The paper tackles the challenge of learning generative models at network edge nodes with limited data and computing power by developing a framework that leverages pre-trained models from other nodes, casting continual learning as a Wasserstein-1 barycenter problem and using a two-stage approach with offline barycenter computation and fast adaptation, achieving model compression through weight ternarization.

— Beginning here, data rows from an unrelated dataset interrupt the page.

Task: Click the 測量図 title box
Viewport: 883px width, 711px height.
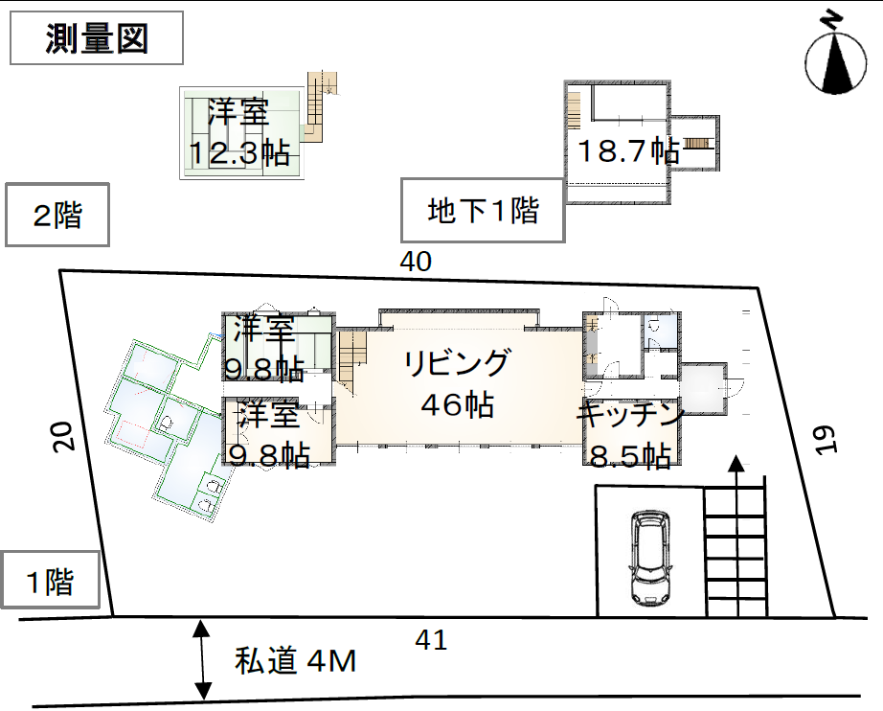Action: pos(97,37)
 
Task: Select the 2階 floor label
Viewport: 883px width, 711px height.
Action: pos(57,215)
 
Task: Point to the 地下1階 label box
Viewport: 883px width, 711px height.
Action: pos(483,211)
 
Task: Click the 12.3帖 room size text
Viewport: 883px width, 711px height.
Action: pos(239,152)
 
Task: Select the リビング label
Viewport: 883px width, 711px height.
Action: pos(457,362)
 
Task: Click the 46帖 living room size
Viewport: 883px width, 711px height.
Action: pos(457,404)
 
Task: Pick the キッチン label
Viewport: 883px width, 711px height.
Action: pos(629,415)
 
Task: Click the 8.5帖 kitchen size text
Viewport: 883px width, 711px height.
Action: pos(629,455)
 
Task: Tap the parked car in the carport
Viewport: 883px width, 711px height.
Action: pos(650,558)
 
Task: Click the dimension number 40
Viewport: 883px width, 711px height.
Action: pos(416,262)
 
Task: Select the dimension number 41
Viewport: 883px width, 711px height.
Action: pos(431,640)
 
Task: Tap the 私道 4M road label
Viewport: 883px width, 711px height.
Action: pos(296,660)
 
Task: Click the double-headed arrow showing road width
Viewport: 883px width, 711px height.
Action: pos(202,659)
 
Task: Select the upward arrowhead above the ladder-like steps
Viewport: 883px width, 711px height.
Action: pos(736,463)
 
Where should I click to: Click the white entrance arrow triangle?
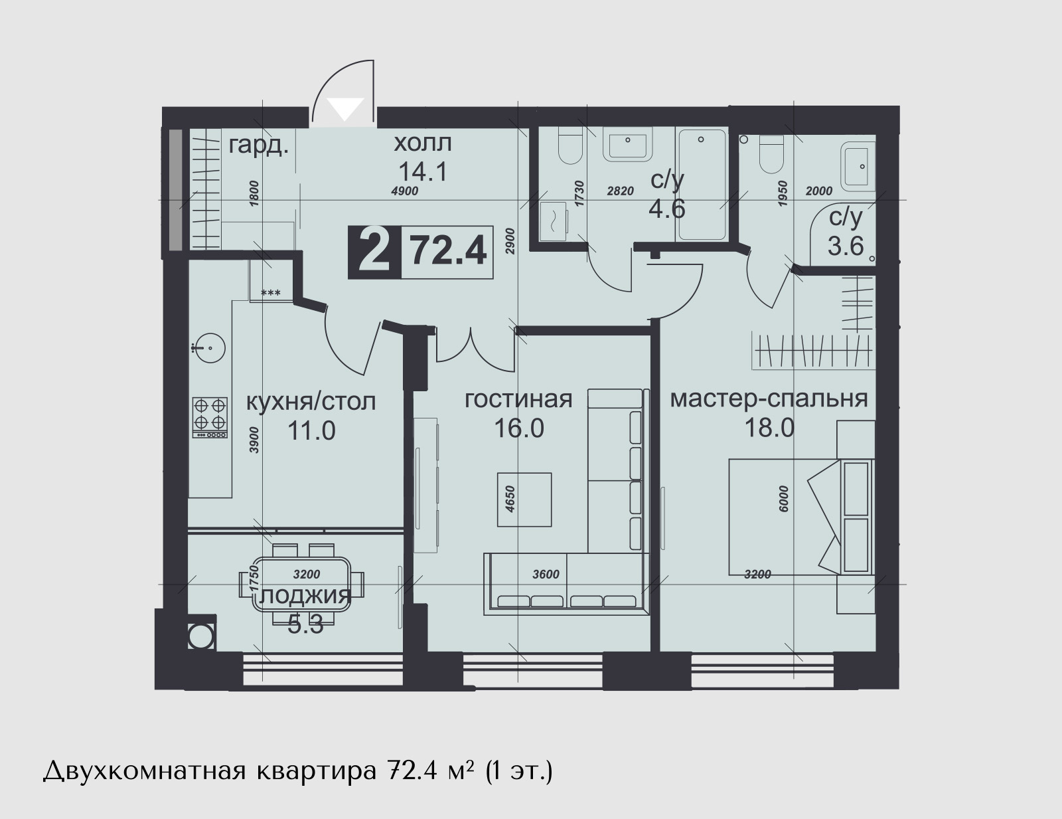click(346, 108)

Learning generative models is challenging for a network edge node with limited data and computing power. Since tasks in similar environments share model similarity, it is plausible to leverage pre-trained generative models from the cloud or other edge nodes. Appealing to optimal transport theory tailored towards Wasserstein-1 generative adversarial networks (WGAN), this study aims to develop a framework which systematically optimizes continual learning of generative models using local data at the edge node while exploiting adaptive coalescence of pre-trained generative models. Specifically, by treating the knowledge transfer from other nodes as Wasserstein balls centered around their pre-trained models, continual learning of generative models is cast as a constrained optimization problem, which is further reduced to a Wasserstein-1 barycenter problem. A two-stage approach is devised accordingly: 1) The barycenters among the pre-trained models are computed offline, where displacement interpolation is used as the theoretic foundation for finding adaptive barycenters via a "recursive" WGAN configuration; 2) the barycenter computed offline is used as meta-model initialization for continual learning and then fast adaptation is carried out to find the generative model using the local samples at the target edge node. Finally, a weight ternarization method, based on joint optimization of weights and threshold for quantization, is developed to compress the generative model further.